The first thing to know about house flipping in today's market is that it's not a particularly good time to be a house flipper -- housing supply is the lowest it's ever been, meaning competition is stiff and prices are high. Even Zillow's iBuyer section, Zillow Offers, recently announced it was done buying homes to flip, for the time being anyway.
With that said, there are some things house flippers can focus on for the rest of the year.
1. Research possible foreclosure areas
Foreclosures are a hot topic right now. There were no foreclosures for about a year during the pandemic due to a government ban (moratorium) on them. But now the ban has lifted and banks -- for better or worse -- will be foreclosing on delinquent borrowers once again. Foreclosures are often a good buy for house flippers because of the typically lower prices.
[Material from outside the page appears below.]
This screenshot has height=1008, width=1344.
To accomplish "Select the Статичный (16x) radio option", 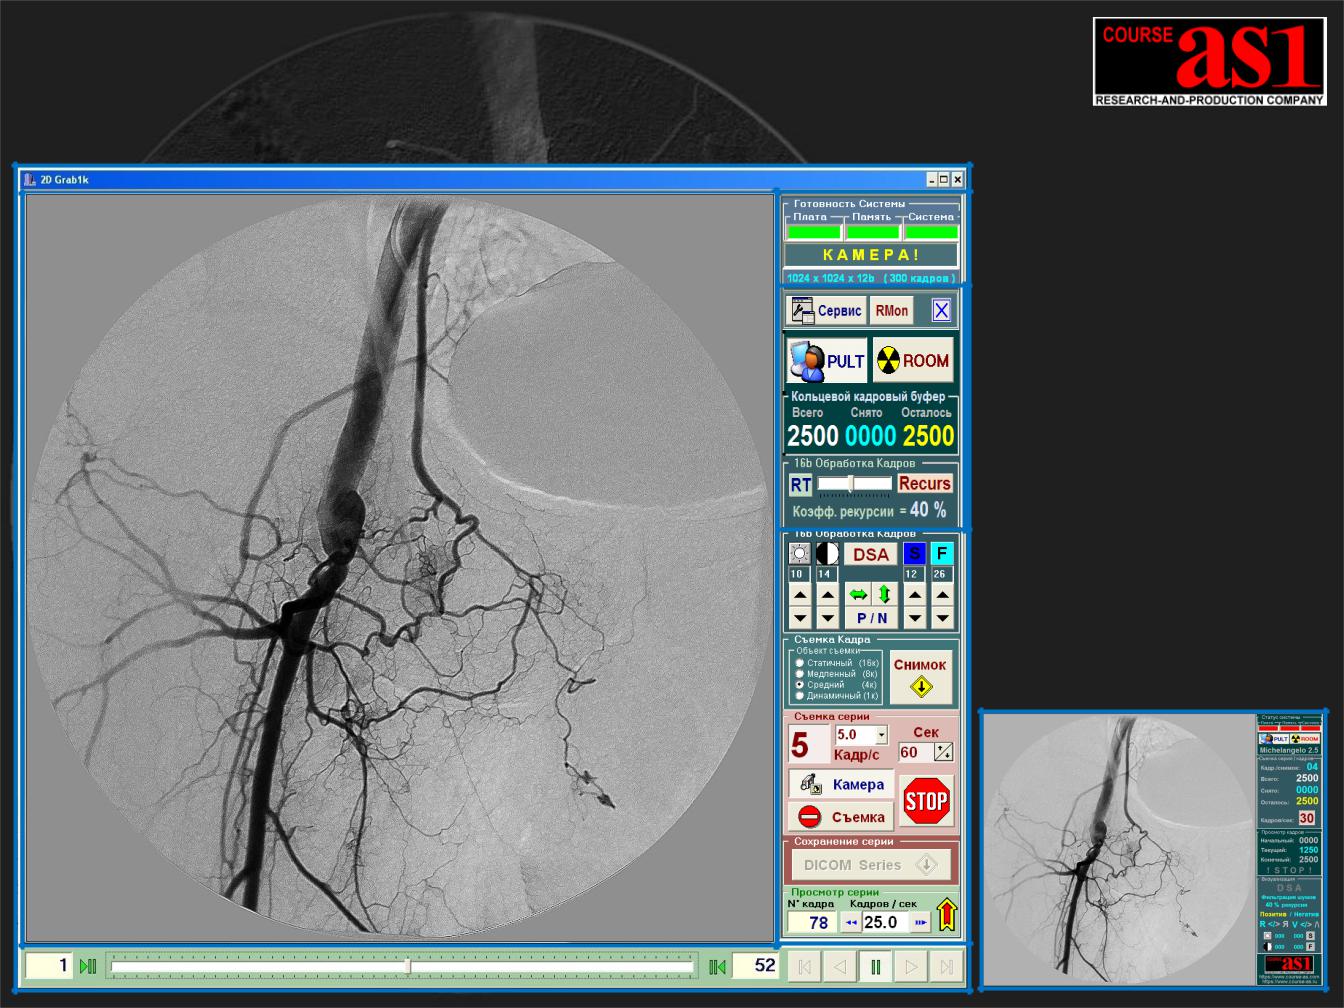I will pos(799,663).
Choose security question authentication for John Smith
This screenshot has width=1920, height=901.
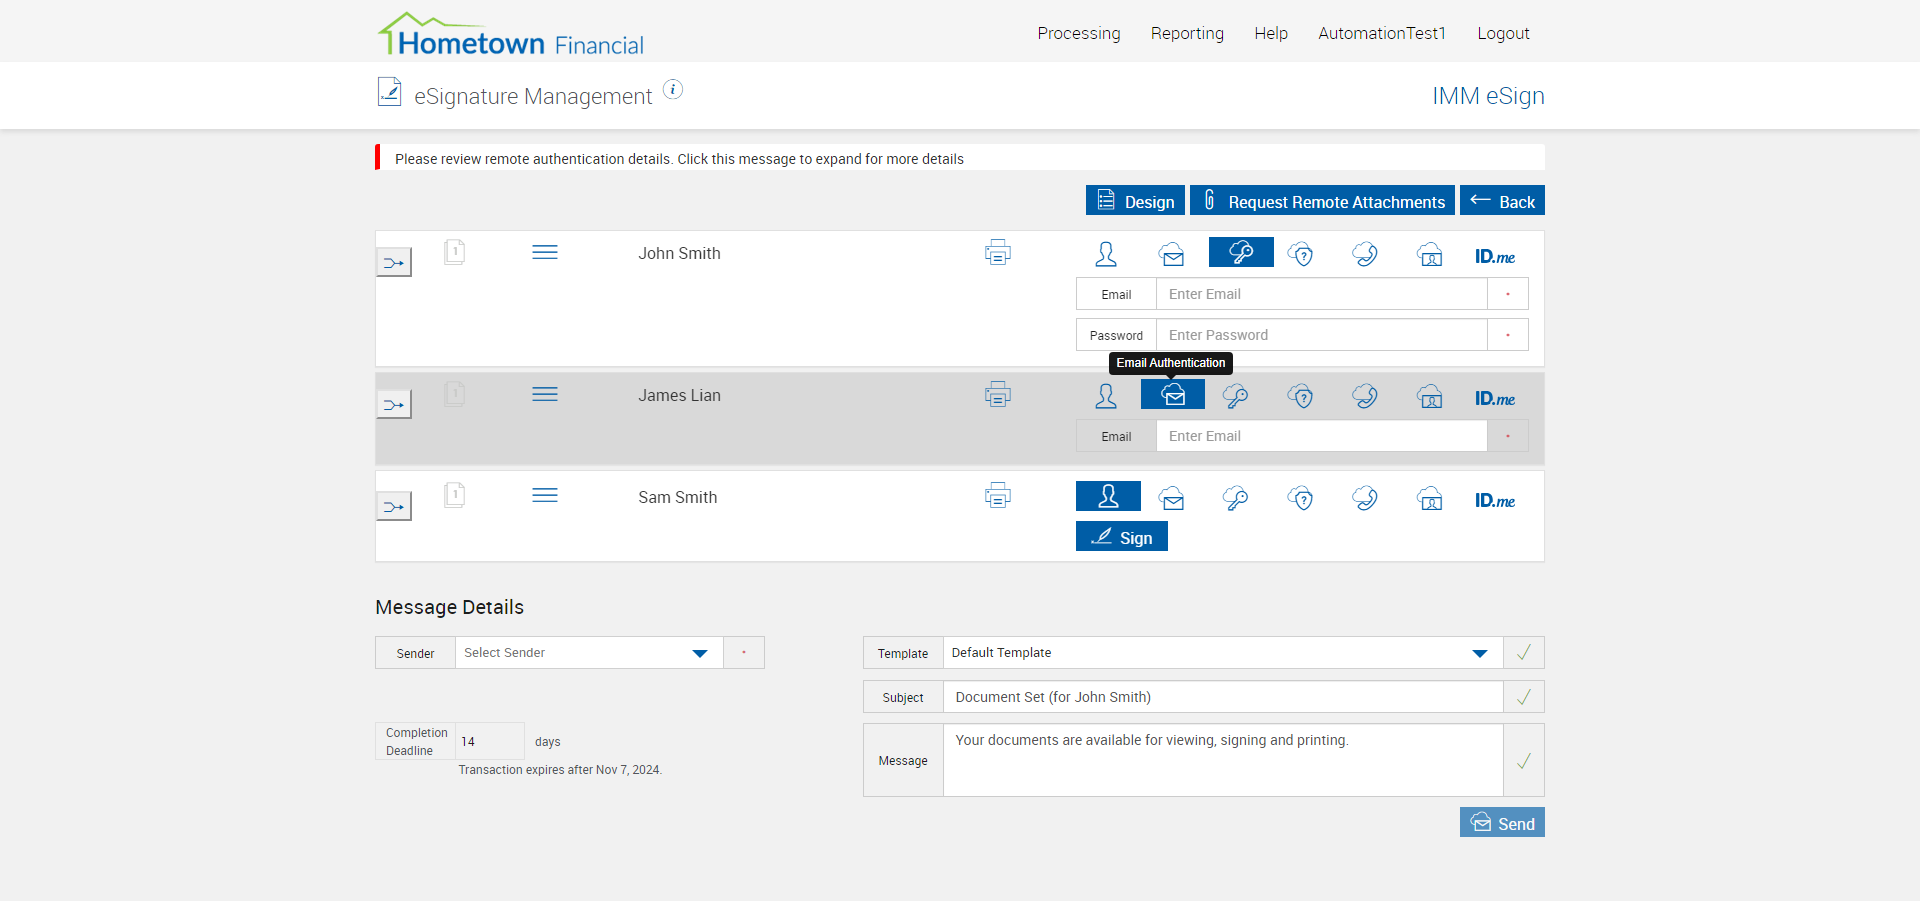(x=1300, y=255)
With that said, there probably won't be as many foreclosures from delinquent borrowers as there normally would be because these mortgagors have a significant amount of equity in their homes from rising home prices. Homes have risen 13.2% from May 2020 to May 2021, for example, and they're still rising. So, many people who are delinquent on their mortgage who would normally be facing foreclosure can, because of their increased home value, sell their home instead.
But not everyone is in that boat, and there will be some foreclosure activity. Flipping expert Jerry Norton picked 10 cities/areas that will lead the pack in foreclosures in 2022. He based his prediction on the cities with the most delinquent mortgage loans.
Top 10 mortgage delinquency areas/possible foreclosures (from lowest number of delinquencies to highest)
10. San Bernardino and Ontario (Riverside, California)
9. Arlington and Grapevine (Fort Worth, Texas)
8. New Braunfels (San Antonio)
7. Sandy Springs and Alpharetta (Atlanta)
6. Columbia and Towson (Baltimore)
5. The Woodlands and Sugar Land (Houston)
3. Naperville and Evanston (Chicago)
2. Arlington and Alexandria (Washington, D.C.)
1. Plano and Irving (Dallas)
You might want to consider virtual flipping if you don't live in one of those 10 areas.
2. Target pre-foreclosure leads
Because it's still uncertain what the foreclosure numbers will be, to help land a deal, you might want to start targeting pre-foreclosure leads where permitted. At this stage, the borrower has defaulted on their mortgage and is now in a grace period to pay off the loan. This can last up to a year or more, depending on the lender. Many people are ready to sell at this point, especially if they can walk away with some money.
3. Focus on cities likely to experience a price decline
A tactic that might work when prices are high is to buy in a declining area. The upside to doing this is you can get your flip for less money. Of course, there's no guarantee a declining area will turn around any time soon. Areas no more than 30 to 45 minutes from places of work, such as hospitals, distribution centers, or community colleges might be a safer bet.
According to Norton, these are the top five cities with price declines that flippers might want to look into:
1. Springfield, Massachusetts
2. Worcester, Massachusetts
3. Chico, California
4. Oxnard/Thousand Oaks/Ventura, California
5. Norwich New London, Connecticut
4. Line up financing
Once you find a property, you need to be ready to pounce on it, which you can do if you have your financing lined up. Many experienced flippers have an investing network or a financing partner. Other flippers might use a hard money lender or a home equity loan.
The real estate investor takeaway
Although it might not be an ideal time to be a house flipper, there are still deals to be had. And the best deals usually go to those who can react quickest to the market.